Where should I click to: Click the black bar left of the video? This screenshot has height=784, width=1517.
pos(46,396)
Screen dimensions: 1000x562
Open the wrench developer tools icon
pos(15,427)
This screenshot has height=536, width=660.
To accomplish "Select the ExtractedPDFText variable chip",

■ What you will do:
Output each record exactly as it appears in the listing.

■ Response for this exercise:
Where should I click to: Click the black bar left of the video? This screenshot has height=784, width=1517.
pos(46,396)
Screen dimensions: 1000x562
Open the wrench developer tools icon
pos(15,427)
This screenshot has height=536, width=660.
To accomplish "Select the ExtractedPDFText variable chip",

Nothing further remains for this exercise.